__Schriftelijke opdracht__
Herhaal alle regels van het materiaal hieronder woord voor woord.

__Verzamelde gegevensregels__
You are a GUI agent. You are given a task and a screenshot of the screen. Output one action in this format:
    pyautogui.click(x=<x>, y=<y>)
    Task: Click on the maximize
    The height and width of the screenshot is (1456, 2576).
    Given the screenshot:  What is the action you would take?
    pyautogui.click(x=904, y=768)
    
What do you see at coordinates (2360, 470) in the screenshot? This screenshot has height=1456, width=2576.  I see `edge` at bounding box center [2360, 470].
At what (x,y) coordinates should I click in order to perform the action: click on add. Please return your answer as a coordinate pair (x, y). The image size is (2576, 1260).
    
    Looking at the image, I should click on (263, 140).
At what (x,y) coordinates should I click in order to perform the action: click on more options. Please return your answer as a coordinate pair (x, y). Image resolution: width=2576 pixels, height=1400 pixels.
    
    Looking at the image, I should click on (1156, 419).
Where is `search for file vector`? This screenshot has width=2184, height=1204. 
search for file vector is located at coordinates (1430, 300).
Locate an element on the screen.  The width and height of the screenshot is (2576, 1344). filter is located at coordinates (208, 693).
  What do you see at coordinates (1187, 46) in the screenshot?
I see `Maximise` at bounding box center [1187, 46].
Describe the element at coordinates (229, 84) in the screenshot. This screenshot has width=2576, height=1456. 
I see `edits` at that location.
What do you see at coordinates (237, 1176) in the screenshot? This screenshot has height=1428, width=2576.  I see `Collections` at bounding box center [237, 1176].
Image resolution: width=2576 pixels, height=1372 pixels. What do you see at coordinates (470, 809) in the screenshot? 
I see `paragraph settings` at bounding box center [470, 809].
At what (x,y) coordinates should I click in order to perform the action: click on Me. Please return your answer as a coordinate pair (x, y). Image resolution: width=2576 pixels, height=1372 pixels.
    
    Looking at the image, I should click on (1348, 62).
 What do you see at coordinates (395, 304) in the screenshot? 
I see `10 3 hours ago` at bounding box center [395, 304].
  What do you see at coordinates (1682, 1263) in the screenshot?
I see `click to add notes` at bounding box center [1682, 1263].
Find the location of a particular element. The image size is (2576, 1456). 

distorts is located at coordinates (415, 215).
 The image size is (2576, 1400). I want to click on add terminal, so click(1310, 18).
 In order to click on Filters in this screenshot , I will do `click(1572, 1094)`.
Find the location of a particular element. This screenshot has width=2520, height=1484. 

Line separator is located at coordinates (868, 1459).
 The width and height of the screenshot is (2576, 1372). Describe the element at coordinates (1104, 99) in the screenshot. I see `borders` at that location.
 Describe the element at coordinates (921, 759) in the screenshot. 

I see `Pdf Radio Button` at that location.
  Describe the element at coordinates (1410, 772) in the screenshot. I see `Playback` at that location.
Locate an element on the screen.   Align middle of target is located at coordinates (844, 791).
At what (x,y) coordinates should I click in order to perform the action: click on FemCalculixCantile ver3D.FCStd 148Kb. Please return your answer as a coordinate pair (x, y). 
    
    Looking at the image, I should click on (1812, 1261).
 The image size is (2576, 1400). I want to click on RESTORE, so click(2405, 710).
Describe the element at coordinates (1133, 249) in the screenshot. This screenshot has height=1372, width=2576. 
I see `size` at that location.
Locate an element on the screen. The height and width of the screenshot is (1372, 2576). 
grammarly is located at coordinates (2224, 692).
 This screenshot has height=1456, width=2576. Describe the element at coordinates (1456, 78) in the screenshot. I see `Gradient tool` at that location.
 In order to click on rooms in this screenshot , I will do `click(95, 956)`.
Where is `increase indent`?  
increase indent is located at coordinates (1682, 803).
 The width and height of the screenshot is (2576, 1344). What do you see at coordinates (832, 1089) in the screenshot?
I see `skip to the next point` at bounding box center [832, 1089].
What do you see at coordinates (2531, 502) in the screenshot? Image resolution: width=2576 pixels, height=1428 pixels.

__Uitwerking opdracht__
You are a GUI agent. You are given a task and a screenshot of the screen. Output one action in this format:
    pyautogui.click(x=<x>, y=<y>)
    Task: Click on the maximize
    The height and width of the screenshot is (1456, 2576).
    Given the screenshot:  What is the action you would take?
    pyautogui.click(x=904, y=768)
    
What do you see at coordinates (2360, 470) in the screenshot? This screenshot has height=1456, width=2576.  I see `edge` at bounding box center [2360, 470].
At what (x,y) coordinates should I click in order to perform the action: click on add. Please return your answer as a coordinate pair (x, y). The image size is (2576, 1260).
    
    Looking at the image, I should click on (263, 140).
At what (x,y) coordinates should I click in order to perform the action: click on more options. Please return your answer as a coordinate pair (x, y). Image resolution: width=2576 pixels, height=1400 pixels.
    
    Looking at the image, I should click on (1156, 419).
Where is `search for file vector`? This screenshot has width=2184, height=1204. 
search for file vector is located at coordinates (1430, 300).
Locate an element on the screen.  The width and height of the screenshot is (2576, 1344). filter is located at coordinates (208, 693).
  What do you see at coordinates (1187, 46) in the screenshot?
I see `Maximise` at bounding box center [1187, 46].
Describe the element at coordinates (229, 84) in the screenshot. This screenshot has width=2576, height=1456. 
I see `edits` at that location.
What do you see at coordinates (237, 1176) in the screenshot? This screenshot has height=1428, width=2576.  I see `Collections` at bounding box center [237, 1176].
Image resolution: width=2576 pixels, height=1372 pixels. What do you see at coordinates (470, 809) in the screenshot? 
I see `paragraph settings` at bounding box center [470, 809].
At what (x,y) coordinates should I click in order to perform the action: click on Me. Please return your answer as a coordinate pair (x, y). Image resolution: width=2576 pixels, height=1372 pixels.
    
    Looking at the image, I should click on (1348, 62).
 What do you see at coordinates (395, 304) in the screenshot? 
I see `10 3 hours ago` at bounding box center [395, 304].
  What do you see at coordinates (1682, 1263) in the screenshot?
I see `click to add notes` at bounding box center [1682, 1263].
Find the location of a particular element. The image size is (2576, 1456). 

distorts is located at coordinates (415, 215).
 The image size is (2576, 1400). I want to click on add terminal, so click(1310, 18).
 In order to click on Filters in this screenshot , I will do `click(1572, 1094)`.
Find the location of a particular element. This screenshot has width=2520, height=1484. 

Line separator is located at coordinates (868, 1459).
 The width and height of the screenshot is (2576, 1372). Describe the element at coordinates (1104, 99) in the screenshot. I see `borders` at that location.
 Describe the element at coordinates (921, 759) in the screenshot. 

I see `Pdf Radio Button` at that location.
  Describe the element at coordinates (1410, 772) in the screenshot. I see `Playback` at that location.
Locate an element on the screen.   Align middle of target is located at coordinates (844, 791).
At what (x,y) coordinates should I click in order to perform the action: click on FemCalculixCantile ver3D.FCStd 148Kb. Please return your answer as a coordinate pair (x, y). 
    
    Looking at the image, I should click on (1812, 1261).
 The image size is (2576, 1400). I want to click on RESTORE, so click(2405, 710).
Describe the element at coordinates (1133, 249) in the screenshot. This screenshot has height=1372, width=2576. 
I see `size` at that location.
Locate an element on the screen. The height and width of the screenshot is (1372, 2576). 
grammarly is located at coordinates (2224, 692).
 This screenshot has height=1456, width=2576. Describe the element at coordinates (1456, 78) in the screenshot. I see `Gradient tool` at that location.
 In order to click on rooms in this screenshot , I will do `click(95, 956)`.
Where is `increase indent`?  
increase indent is located at coordinates (1682, 803).
 The width and height of the screenshot is (2576, 1344). What do you see at coordinates (832, 1089) in the screenshot?
I see `skip to the next point` at bounding box center [832, 1089].
What do you see at coordinates (2531, 502) in the screenshot? Image resolution: width=2576 pixels, height=1428 pixels.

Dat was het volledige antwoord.